Oscillations, voltage or otherwise, are a common problem experienced by feedback control systems of which there are several everyday examples.
E.g. the high-pitched whistling that public announcement systems sometimes produce – which is caused by microphones placed near speakers with the volume turned up too high. The sound from the speakers enters the microphone which then becomes amplified, which then goes out the speakers, back through the microphone continuously leading to a cyclic amplification of sound.
Or, Spinning out a car on a sharp turn because of too high a speed and aggressive turns of the steering wheel
Or, the difficulty of a tight rope walker to maintain balance on a swaying rope. The walker tries to maintain balance by swaying in the opposite direction to the rope, however if he or she makes moves which are too fast or in the wrong direction – then overbalance and fall from the rope will be the outcome.
Or, the boom and bust economic cycle of a modern industrial economy. Many economists have attributed this to the various feedback paths within the economy which have been introduced by global industrialisation and the ability of modern manufacturing to outstrip demand.
With generators – be they traditional rotating machines, or inverter connected plant – it is important to control the voltage. To do this you need some sort of feedback control system. However – as with all systems controlled by feedback – the system can oscillate out of control if an unfortunate association of time delays and feedback gains happens to coincide.
All of this is obvious.
The solution is also obvious – simply change the feedback gains and time delays (many of which are set in the control system software) appropriately to remove the possibility of an oscillation occurring.
So for the case of the new solar farms installed in South Western NSW, and North Western Victoria why didn’t this occur?
A clue can be found in the national electricity rules and the way they have been interpreted and applied – specifically how inverter plant is being required to respond to power system disturbances – which in summary is as fast as possible.
There is no good reason why we need inverter connected plant to respond much more quickly to system disturbances than is currently required of traditional generation, it probably just seemed to someone to be a good idea at the time.
After all, if you are given the choice between a high-performance sports car and slower but more practical sedan – most people would initially opt for the sports car – at least until the common-sense portion of their brain kicks in.
This seems to be what’s happened in this case. It is possible for inverter connected plant to respond much more quickly to voltage disturbances than a synchronous machine can – that doesn’t mean it is always a good idea to do so.

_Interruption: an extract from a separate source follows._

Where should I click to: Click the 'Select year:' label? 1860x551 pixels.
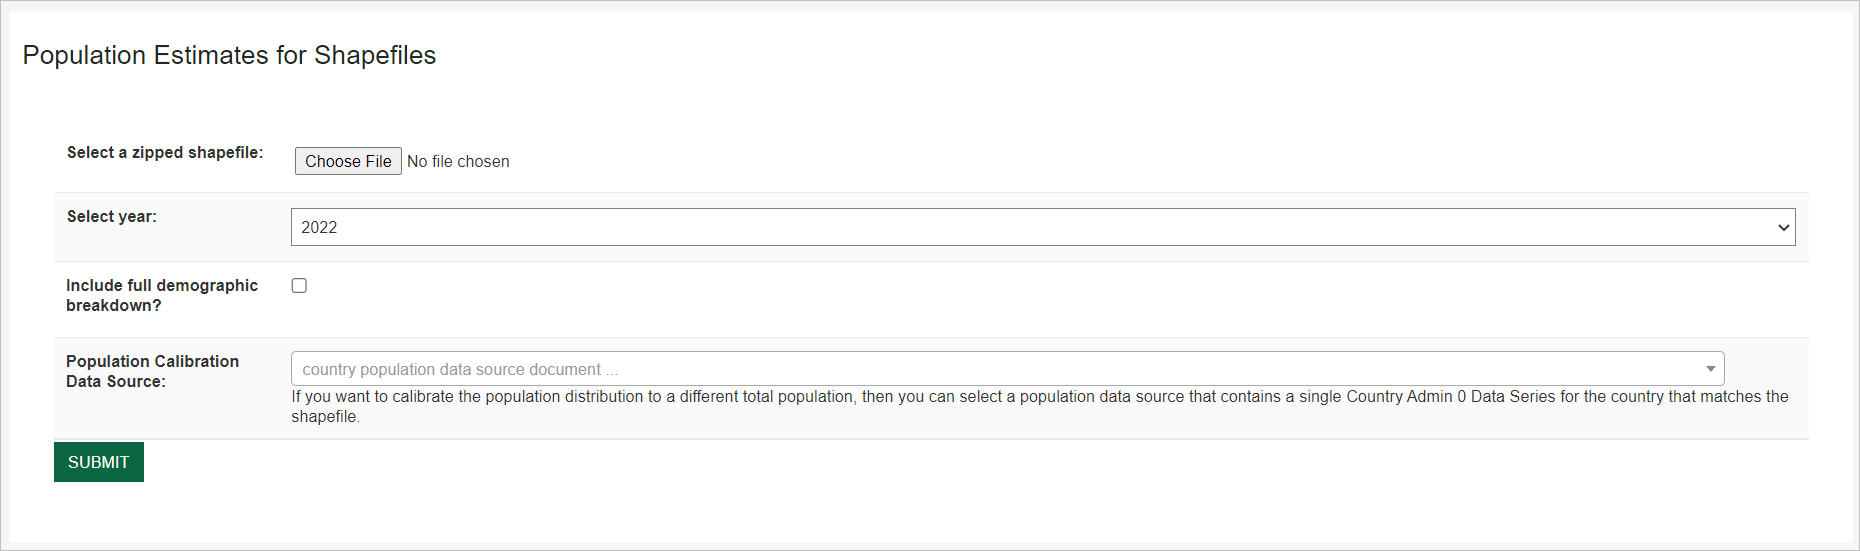[112, 216]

Even the slower traditional synchronous plant has voltage control stability issues. It is common practice to install power system stabilizers on generators – they are specifically designed to slow down the voltage control response to prevent the voltage output from generators from oscillating out of control.
Needless to say – traditional plant with or without power system stabilizers cannot respond as fast as modern power electronics – nor does it need to.

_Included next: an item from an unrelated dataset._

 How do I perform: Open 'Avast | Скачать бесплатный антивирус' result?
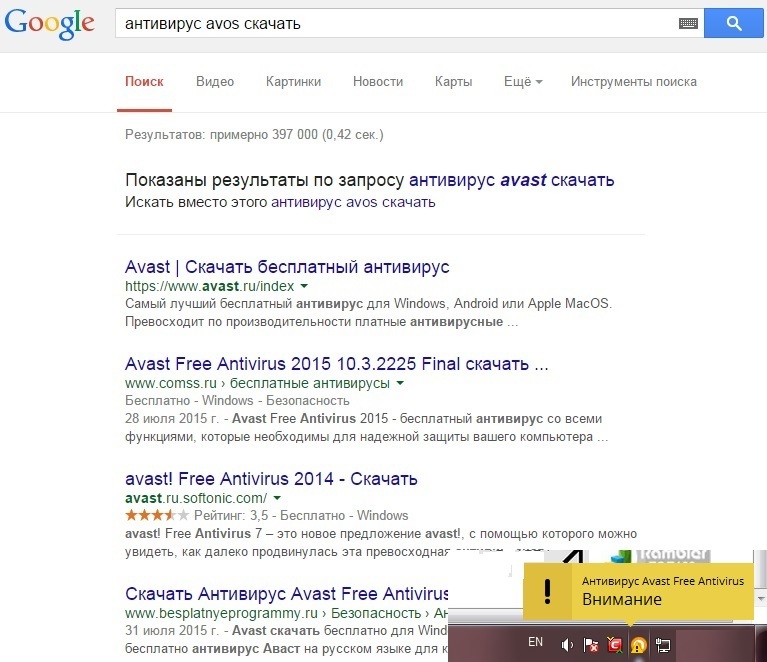coord(287,267)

But synchronous plant has its own issues, and simply adding more of it in the form of synchronous condensers to a portion of the grid won’t fix the underlying problems. In fact, it can easily make things worse by adding unnecessary complexity and creating another model which can be restricted by a complex web on non-disclosure agreements.
Whenever new technologies are introduced – there seems to be this transition period where various regulators try to pretend things are the same as what came before.
Hence, we used to limit the speed of cars to about 5-10 miles per hour because that is what horse and carts could typically do. Appropriate road signs took a long time to develop, after all they don’t need to be large and simple if you are speeding along at 5 miles an hour – in those days you could stop to read them. We no longer have that luxury.
Going back further in time – there used to be no standard width for vehicles, or even standardised sides of the road to drive on. It seems to me, the situation we currently find ourselves in has many similarities with this earlier period.
So where do we go from here?
Do we continue with these poorly defined rules for connection of plant? Or do we start making rules which actually take due account of the laws of physics and the physical limitations of the plant.
The recent rule changes do not reflect the laws of physics. In fact, if interpreted literally they make the connection of new plant whether traditional synchronous or inverter connected physically impossible.
As I write this, summer is just around the corner and it looks likely that there won’t be enough generation to cover the peak load.
Whilst the shortfall has been mainly due to equipment failures – it hasn’t been helped by poorly drafted and interpreted registration procedures. These have created delays in the connection of new plant just when we need it most.